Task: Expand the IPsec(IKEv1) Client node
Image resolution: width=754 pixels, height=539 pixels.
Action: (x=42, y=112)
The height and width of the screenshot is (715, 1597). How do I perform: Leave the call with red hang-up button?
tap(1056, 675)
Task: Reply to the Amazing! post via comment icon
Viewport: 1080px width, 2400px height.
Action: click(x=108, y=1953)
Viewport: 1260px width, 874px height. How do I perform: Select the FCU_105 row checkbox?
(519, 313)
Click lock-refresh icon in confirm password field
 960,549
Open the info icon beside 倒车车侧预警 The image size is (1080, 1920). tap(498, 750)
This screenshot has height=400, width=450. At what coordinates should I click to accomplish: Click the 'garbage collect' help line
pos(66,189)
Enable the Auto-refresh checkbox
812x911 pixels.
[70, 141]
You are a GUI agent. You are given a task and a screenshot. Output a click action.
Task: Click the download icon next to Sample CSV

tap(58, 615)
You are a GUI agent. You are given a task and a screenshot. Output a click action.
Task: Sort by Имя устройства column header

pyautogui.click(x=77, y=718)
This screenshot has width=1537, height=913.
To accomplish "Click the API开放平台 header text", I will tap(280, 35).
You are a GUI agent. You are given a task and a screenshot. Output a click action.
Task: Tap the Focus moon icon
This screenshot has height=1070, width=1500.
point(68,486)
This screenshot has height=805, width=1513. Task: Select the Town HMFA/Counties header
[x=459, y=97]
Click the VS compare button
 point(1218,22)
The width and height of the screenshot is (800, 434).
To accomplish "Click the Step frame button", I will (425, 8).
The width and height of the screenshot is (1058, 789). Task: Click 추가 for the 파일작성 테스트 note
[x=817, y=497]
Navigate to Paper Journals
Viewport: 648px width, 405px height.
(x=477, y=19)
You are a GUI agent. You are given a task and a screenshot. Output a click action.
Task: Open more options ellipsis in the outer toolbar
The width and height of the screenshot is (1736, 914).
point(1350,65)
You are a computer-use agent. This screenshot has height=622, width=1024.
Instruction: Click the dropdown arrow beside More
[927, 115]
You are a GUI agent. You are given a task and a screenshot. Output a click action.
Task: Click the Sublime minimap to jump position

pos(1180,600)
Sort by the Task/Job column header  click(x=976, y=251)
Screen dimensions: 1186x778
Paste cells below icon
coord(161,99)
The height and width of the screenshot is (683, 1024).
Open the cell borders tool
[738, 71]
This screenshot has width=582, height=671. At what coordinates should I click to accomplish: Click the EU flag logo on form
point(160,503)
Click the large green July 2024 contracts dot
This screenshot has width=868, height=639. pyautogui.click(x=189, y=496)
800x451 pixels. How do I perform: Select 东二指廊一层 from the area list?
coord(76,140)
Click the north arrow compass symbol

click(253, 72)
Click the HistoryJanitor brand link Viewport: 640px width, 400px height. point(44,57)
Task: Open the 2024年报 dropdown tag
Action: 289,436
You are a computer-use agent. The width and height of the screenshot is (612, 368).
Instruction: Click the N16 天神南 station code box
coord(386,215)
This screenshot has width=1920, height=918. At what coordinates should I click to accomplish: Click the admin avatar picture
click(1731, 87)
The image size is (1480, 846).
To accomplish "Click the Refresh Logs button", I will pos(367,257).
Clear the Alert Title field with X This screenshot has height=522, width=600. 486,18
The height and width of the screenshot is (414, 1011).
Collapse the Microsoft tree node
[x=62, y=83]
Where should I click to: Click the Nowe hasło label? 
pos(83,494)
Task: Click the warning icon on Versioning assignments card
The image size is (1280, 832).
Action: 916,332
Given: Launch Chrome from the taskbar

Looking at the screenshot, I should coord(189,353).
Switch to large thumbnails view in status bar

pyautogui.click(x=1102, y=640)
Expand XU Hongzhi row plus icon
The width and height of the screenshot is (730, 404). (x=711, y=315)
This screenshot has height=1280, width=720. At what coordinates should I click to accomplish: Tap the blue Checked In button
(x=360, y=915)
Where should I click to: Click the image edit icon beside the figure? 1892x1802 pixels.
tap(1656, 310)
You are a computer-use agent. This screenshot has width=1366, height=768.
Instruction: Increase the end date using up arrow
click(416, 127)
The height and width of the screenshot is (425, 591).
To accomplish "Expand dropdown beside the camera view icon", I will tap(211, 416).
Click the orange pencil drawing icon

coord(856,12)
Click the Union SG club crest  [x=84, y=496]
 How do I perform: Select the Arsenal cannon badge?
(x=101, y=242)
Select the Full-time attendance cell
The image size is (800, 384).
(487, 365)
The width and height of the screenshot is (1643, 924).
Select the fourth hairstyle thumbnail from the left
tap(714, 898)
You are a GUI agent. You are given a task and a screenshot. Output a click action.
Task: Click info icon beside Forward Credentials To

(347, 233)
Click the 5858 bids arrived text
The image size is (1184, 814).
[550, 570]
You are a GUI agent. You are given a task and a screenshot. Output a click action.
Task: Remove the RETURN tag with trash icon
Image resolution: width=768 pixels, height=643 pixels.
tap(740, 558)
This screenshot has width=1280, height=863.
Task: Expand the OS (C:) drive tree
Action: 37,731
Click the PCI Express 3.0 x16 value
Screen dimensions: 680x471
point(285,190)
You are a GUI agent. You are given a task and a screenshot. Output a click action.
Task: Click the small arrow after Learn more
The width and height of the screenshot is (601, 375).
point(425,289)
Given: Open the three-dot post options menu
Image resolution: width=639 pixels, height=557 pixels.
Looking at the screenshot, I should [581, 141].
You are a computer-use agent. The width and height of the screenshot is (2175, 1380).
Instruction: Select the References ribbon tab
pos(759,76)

■ ■ ■ ■ ■

→ WHAT THE TASK REQUIRES: Across the entries, how many lines hold the word "computer"? Say only the number.

→ EXERCISE SOLUTION: 4